Word and element location records
========================================

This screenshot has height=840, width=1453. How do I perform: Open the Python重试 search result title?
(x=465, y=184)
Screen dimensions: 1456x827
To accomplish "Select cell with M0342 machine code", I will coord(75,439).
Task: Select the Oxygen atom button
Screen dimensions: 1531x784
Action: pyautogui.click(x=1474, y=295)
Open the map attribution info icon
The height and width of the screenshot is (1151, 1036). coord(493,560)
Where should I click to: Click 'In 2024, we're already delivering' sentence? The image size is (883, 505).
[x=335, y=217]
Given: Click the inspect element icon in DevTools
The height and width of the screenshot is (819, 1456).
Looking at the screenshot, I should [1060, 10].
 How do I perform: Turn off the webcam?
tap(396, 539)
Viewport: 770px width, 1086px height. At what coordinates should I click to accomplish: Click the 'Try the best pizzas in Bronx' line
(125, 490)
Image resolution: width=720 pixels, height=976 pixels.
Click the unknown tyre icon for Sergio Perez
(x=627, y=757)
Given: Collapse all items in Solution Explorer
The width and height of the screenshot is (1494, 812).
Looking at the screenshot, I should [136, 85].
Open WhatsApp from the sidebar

========================================

Your objective: Rewrite the records above, changing every "Screen dimensions" to "Screen size" and leaving everything else as it is.

Finished task:
This screenshot has height=840, width=1453. How do I perform: Open the Python重试 search result title?
(x=465, y=184)
Screen size: 1456x827
To accomplish "Select cell with M0342 machine code", I will coord(75,439).
Task: Select the Oxygen atom button
Screen size: 1531x784
Action: pyautogui.click(x=1474, y=295)
Open the map attribution info icon
The height and width of the screenshot is (1151, 1036). coord(493,560)
Where should I click to: Click 'In 2024, we're already delivering' sentence? The image size is (883, 505).
[x=335, y=217]
Given: Click the inspect element icon in DevTools
The height and width of the screenshot is (819, 1456).
Looking at the screenshot, I should [1060, 10].
 How do I perform: Turn off the webcam?
tap(396, 539)
Viewport: 770px width, 1086px height. At what coordinates should I click to accomplish: Click the 'Try the best pizzas in Bronx' line
(125, 490)
Image resolution: width=720 pixels, height=976 pixels.
Click the unknown tyre icon for Sergio Perez
(x=627, y=757)
Given: Collapse all items in Solution Explorer
The width and height of the screenshot is (1494, 812).
Looking at the screenshot, I should [136, 85].
Open WhatsApp from the sidebar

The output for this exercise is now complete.